Burnham’s script and compassionate direction emphasise the gulf that can exist between the private life and the public realm even at such an early stage of life. In her video posts, Kayla exudes an air of confidence and insight which she cannot replicate on the corridors of her school. The narrative follows her as she negotiates the last week of middle school. The winds of change are in the air and they are reflected in the interminable speeches which the students are subjected to and the rather bizarre drills they practice in the event of a gun spree (a sad but nonetheless correct observation on the times they live in). When Kayla is invited to the pool party of one of the so-called cool girls in the school, she hesitates at first before accepting with some reticence. In one of the film’s most telling visual sequences, the camera pulls away from her as she stands at a sliding glass door watching the shenanigans of her chilled-out classmates. An image such as this might almost be a fit for Brian De Palma’s Carrie, but that’s a genre of a very different kind. Nevertheless, the point is made by Burnham and made very well. A social gathering such as this is sheer terror for Kayla because she has never been part of the trendy clique. But there is hope and goodwill towards her if only she can get her head out of that phone. A similarly unconventional boy named Gabe offers her the possibility of friendship. Dad (Josh Hamilton) is forever seeking to promote her feeling of self-worth. In a touching scene towards the end of the film, the two find a patch of the common ground he has been hoping for. The two burn a time capsule which Kayla had created in the sixth grade for her future self. Burnham’s message is simple, but of great import. What is done in the past belongs exclusively in the past and the individual should not be weighed down by it. Such pearls of wisdom are articulated throughout by Kayla as she posts self-help videos on topics such as putting yourself out there. She is her own audience and we the viewer dearly hope that she will pay heed to her own advice.

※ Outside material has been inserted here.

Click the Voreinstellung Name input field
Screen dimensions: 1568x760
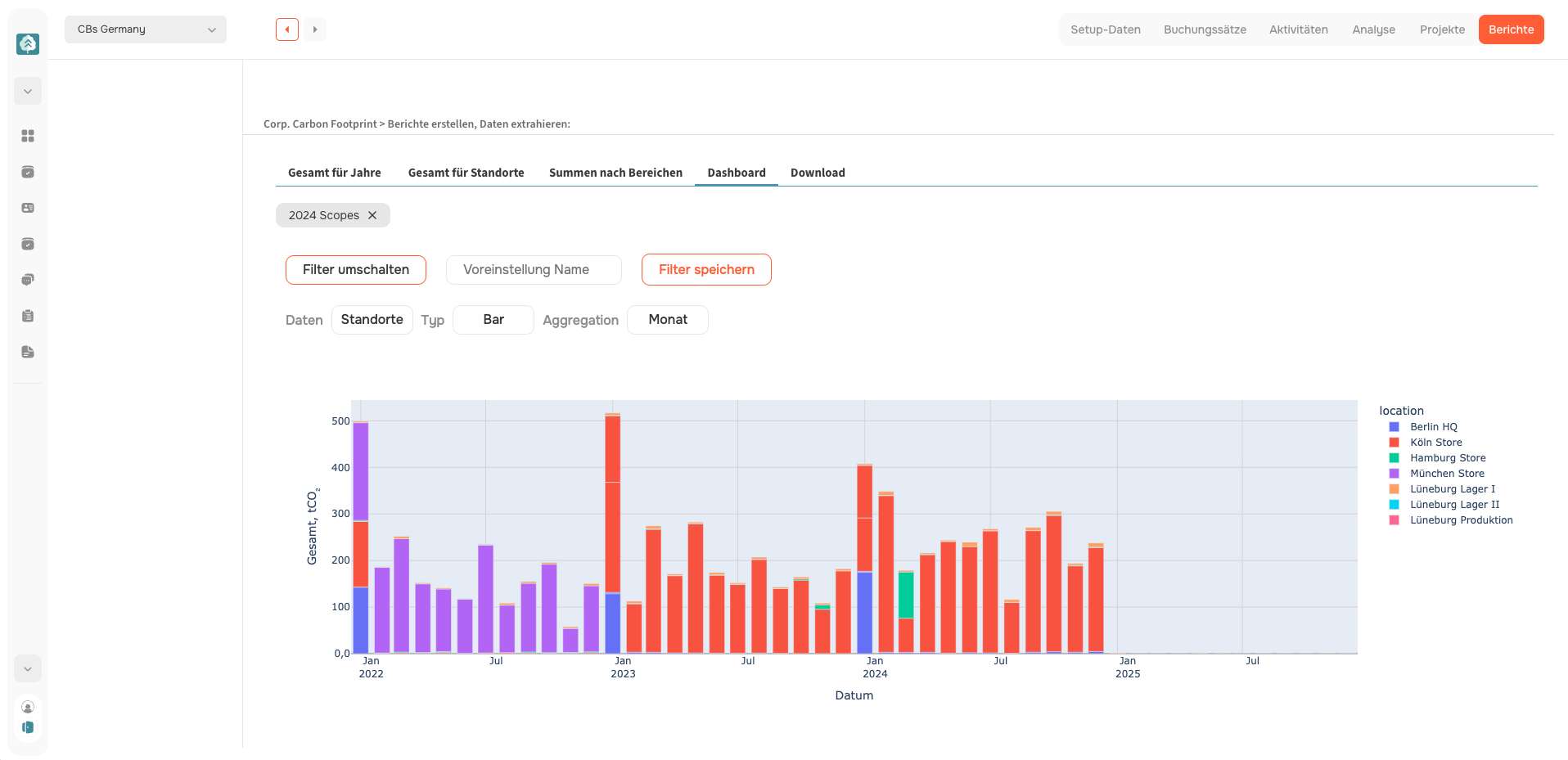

A deep-rooted feeling of empathy which Burnham has in spades for his central character shines through and – by extension – the viewer comes to share in this as well. When – in one of the darker moments of the film – Kayla is cajoled into a game of Truth or Dare, we shudder to think where this might go or how it could potentially play out. The implicit determination by Kayla to interact in more meaningful social contexts is welcomed by us as well. There’s a delightful dinner date scene in the latter stages of the film which is beautifully played by the superb Fisher and supporting actor Jake Ryan as Gabe. Just about everything in this film works because the writer/director is engaging with sensations he has encountered himself and because he has the good sense to convey them with flourishes of sensitivity and subtle humour. Thankfully, the expression heavy-handed never comes to mind. Recognised by both the National Board of Review and the American Film Institute as one of the best films of 2018, Eighth Grade is a coming-of-age story which deftly balances present-day observations (the effects of social media) with an individual narrative that is both touching and tangible. Both Fisher and Burnham deserve the high praise they have earned for this and they will be in much demand. A gentle but skillfully-told story which has resonances for anyone who ever had doubts when they were a teen.